The first time, it was nothing more than a strange coincidence. She didn't think much of it. It was just a cat; it didn't mean anything.

She didn’t even stop to look at it, just continued along the sidewalk. She had long ago perfected the walk of not too fast and not too slow. Fast enough to seem like she belonged, like she had a purpose, but slow enough so as not to appear as if she were running from something, as if she had something to hide.  

She didn't smile at anyone, but she didn't frown at anyone either.

She stuck her hand in the pocket of her big coat, running her fingers over the smooth box nestled there. A triumphant smile threatened to break through her mask of polite disinterest, but then she saw the second cat. Slightly unnerved, she unconsciously quickened her pace, the urge to smile disappearing.

It's fine, she told herself. And then she felt something soft brush her leg. She looked down and began to tremble ever so slightly. Her fingers tightened around the box. "It's a coincidence," she said out loud. She moved one foot over the cat and then the other, resisting the urge to step on its fluffy tail.

She came to a crosswalk and stopped to wait for the light. Her skin felt prickly, and she wanted to cross the street now, run straight through the traffic and get far, far away. The light seemed to be taking an abnormally long time to change. Stop being so irrational, she told herself. Nothing happened. You saw a few cats. So what? They don't have time to train cats to follow you. They don't even know who you are.

The light turned. She started to cross, and then she saw another cat waiting across the street. She stopped abruptly, unease crawling down her throat and into her stomach like spiders.

Everything would be fine. She'd just go a different direction. She turned back the way she had come and ducked into a side street. 

She found herself on a narrow path between two rundown apartment buildings. Clothes hung from the windows above her, and weeds snaked out of cracks in the pavement, crawling up the crumbling brick walls of the buildings. The apartments blocked the sun and somehow the shadows seemed to be watching her. She walked faster, beginning to feel claustrophobic. Suddenly, a meow pierced the air. Heart stuttering in her chest, she looked up and saw a cat perched on a window ledge. "Coincidence," she whispered, but she began to run. 

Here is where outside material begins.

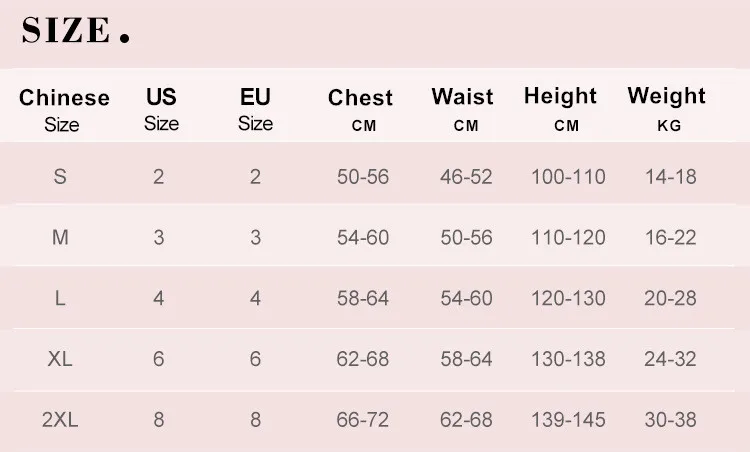Image resolution: width=750 pixels, height=452 pixels.
Task: Click the M size row label
Action: [x=60, y=237]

As she ran out of the alley she crashed into an old lady, knocking both of them to the ground. She picked herself up and opened her mouth to apologize but her voice stuck in her throat.

"Oh, I'm sorry dear," said the old lady, "are you all right?"

She didn't respond, staring at the cat in the old lady's arms, head spinning.

"Dearie?" The old lady looked concerned.

"Is that your cat?" She choked out.

"Oh, yes, this is Timothy." The old lady smiled. "Would you like to pet him?"

"NO!" She jumped back. Her lungs didn't seem to be working. She gasped for breath.

"Sweetie, you don't look very good." The old lady looked worried again. 

The cat was staring at her. And then she noticed the other cat creeping up behind the old lady. Could seven cats still be a coincidence? Panic slipped into her bloodstream and filled up her brain, coating her organs with slime.

"They're after me," she gasped, eyes wide and crazed, chest tightening.

"Who is, darling?"

"The Black Cats," she whispered.

"Honey, black cats can't hurt you. I promise Timothy is completely harmless." The old lady reached out as if to comfort her.

She jerked back. "No. Not black cats. The Black Cats. Don't you understand? The Black Cats! THE BLACK CATS!" She was sobbing now, hysteria pumping waterfalls out of her eyes.

"Okay, dear, just calm down. I'm going to call somebody to come help you. Do you have any family I can call? Dear?"

She felt a scratch on the back of her leg. There was another cat behind her. A scream tried to escape her throat but got stuck in the panic slime. The old lady was still trying to talk to her, but she couldn’t hear anything over the incessant wailing in her head, shrill like the sirens of an ambulance. She couldn't stay here. She pushed past the old lady and started to run. Maybe she could still make it if she ran fast enough.

She squeezed her eyes shut and ran and ran and ran. She didn’t feel the ground under her feet or the bite of the cold wind or the tears wet on her cheeks.  The panic made her numb, like when she’d had to have a tooth removed as a child and couldn’t stop crying until the tongue inside her mouth no longer felt like an imposter. She ran. And she ran. And then she tripped. She hit the ground with a thud, pain suddenly exploding, firecrackers in her skin, and then disappearing just as suddenly when she saw what she had tripped over. "No no no no no no no," she gasped. The cat licked a smudge of dirt off of its paw.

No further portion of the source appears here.